> **WHAT YOU ARE ASKED TO DO**:
Please retype the rows from the very first line through the line holding "The image size is (999, 824). [812, 600]", inclusive, keeping every character unchanged.

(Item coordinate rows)
•••••
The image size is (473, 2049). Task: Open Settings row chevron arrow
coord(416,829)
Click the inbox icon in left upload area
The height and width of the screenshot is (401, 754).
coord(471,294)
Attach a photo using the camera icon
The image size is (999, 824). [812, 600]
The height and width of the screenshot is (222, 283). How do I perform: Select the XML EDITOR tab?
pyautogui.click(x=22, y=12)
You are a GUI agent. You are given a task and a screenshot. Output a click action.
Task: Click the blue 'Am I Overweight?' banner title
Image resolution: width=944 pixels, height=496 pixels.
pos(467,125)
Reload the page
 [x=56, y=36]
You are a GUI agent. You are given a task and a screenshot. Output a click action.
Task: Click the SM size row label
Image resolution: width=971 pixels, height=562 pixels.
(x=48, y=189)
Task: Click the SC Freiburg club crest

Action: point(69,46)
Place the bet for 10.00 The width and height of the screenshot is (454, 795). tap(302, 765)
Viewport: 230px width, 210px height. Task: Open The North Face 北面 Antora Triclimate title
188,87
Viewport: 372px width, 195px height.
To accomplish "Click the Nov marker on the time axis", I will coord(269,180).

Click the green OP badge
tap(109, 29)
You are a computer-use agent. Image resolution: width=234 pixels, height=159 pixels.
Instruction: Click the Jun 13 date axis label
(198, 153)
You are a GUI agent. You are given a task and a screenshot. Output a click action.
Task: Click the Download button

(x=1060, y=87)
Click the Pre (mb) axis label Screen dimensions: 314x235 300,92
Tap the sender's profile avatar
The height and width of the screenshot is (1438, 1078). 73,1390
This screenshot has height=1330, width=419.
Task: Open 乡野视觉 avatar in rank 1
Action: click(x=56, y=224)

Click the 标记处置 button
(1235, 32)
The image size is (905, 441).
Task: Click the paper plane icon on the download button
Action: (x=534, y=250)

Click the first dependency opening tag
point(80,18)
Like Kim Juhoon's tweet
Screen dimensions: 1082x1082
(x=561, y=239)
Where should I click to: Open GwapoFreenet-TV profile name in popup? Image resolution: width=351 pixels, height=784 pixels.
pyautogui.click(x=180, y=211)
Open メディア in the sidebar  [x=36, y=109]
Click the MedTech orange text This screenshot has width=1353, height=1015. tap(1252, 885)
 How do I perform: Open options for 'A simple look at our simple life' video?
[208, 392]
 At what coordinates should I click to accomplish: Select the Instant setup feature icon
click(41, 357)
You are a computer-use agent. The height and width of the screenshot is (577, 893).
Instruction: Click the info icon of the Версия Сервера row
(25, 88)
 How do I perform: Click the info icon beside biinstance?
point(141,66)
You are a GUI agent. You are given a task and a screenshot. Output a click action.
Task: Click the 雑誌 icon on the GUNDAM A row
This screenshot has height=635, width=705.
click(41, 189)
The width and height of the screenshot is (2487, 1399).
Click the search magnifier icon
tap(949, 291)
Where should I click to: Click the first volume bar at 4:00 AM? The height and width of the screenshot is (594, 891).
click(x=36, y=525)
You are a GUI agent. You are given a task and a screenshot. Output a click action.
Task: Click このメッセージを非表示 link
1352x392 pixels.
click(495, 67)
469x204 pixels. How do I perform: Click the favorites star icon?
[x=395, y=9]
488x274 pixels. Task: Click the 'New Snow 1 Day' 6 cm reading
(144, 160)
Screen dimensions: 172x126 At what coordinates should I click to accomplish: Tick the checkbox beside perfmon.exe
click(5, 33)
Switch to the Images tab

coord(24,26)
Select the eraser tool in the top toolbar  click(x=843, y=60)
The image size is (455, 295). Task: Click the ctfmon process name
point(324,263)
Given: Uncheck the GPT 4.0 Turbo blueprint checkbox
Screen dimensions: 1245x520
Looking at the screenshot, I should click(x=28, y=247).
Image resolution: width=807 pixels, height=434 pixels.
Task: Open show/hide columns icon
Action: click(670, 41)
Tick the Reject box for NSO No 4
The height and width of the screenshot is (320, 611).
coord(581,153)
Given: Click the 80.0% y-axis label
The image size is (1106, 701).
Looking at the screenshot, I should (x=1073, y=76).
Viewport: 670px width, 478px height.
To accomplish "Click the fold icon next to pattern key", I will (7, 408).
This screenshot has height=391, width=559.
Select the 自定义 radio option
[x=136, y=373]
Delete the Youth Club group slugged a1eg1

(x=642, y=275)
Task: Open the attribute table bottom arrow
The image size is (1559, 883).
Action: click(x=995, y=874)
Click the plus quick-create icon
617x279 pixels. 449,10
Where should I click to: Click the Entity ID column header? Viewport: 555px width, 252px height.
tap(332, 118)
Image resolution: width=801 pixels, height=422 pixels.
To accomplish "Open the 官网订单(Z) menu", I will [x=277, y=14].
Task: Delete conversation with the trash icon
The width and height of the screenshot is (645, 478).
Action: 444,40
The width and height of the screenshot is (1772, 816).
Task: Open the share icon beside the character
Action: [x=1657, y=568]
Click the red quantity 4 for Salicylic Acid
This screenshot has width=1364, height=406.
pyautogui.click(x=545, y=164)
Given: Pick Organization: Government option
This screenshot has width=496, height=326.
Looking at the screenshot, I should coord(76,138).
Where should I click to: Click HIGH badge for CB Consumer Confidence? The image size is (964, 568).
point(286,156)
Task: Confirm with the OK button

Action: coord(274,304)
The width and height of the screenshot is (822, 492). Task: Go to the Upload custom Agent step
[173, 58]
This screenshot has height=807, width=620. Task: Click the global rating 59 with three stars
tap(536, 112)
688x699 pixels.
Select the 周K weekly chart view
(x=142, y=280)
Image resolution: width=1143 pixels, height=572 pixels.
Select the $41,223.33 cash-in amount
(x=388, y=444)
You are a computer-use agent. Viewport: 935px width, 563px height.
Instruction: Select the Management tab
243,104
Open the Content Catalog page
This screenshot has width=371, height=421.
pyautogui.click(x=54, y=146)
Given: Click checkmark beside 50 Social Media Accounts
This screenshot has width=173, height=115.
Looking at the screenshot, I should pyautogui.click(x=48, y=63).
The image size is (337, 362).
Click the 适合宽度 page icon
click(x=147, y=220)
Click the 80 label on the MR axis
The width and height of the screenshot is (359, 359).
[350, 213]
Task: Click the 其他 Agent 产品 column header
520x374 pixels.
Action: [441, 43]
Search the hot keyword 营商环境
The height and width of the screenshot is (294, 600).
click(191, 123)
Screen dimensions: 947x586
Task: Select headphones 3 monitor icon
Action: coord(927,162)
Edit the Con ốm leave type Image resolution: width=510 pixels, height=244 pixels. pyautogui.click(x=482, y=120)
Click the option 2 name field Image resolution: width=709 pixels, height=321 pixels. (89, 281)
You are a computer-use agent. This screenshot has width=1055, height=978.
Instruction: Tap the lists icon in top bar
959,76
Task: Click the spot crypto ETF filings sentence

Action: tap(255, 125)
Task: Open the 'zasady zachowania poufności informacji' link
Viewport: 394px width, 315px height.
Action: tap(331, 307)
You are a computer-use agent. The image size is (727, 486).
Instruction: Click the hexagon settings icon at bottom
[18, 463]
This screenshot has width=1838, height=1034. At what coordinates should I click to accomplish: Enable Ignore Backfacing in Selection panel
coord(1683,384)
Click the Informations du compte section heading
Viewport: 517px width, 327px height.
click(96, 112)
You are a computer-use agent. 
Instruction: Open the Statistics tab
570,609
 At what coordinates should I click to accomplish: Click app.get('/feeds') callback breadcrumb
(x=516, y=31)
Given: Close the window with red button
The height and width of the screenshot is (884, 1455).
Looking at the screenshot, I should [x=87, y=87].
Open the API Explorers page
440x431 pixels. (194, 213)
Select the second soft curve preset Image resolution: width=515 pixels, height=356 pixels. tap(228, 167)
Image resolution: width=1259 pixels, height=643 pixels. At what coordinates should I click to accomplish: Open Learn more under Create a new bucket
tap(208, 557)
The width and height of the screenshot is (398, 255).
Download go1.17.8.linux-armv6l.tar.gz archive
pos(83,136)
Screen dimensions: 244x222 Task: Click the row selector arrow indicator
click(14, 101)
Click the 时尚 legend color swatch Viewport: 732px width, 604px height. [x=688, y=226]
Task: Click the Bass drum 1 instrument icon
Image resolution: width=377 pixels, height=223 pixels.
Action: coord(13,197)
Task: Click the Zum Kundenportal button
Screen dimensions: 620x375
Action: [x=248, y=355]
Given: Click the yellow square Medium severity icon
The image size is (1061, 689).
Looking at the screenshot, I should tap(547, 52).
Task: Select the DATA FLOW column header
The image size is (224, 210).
•••••
> **ANSWER**:
The image size is (473, 2049). Task: Open Settings row chevron arrow
coord(416,829)
Click the inbox icon in left upload area
The height and width of the screenshot is (401, 754).
coord(471,294)
Attach a photo using the camera icon
The image size is (999, 824). [812, 600]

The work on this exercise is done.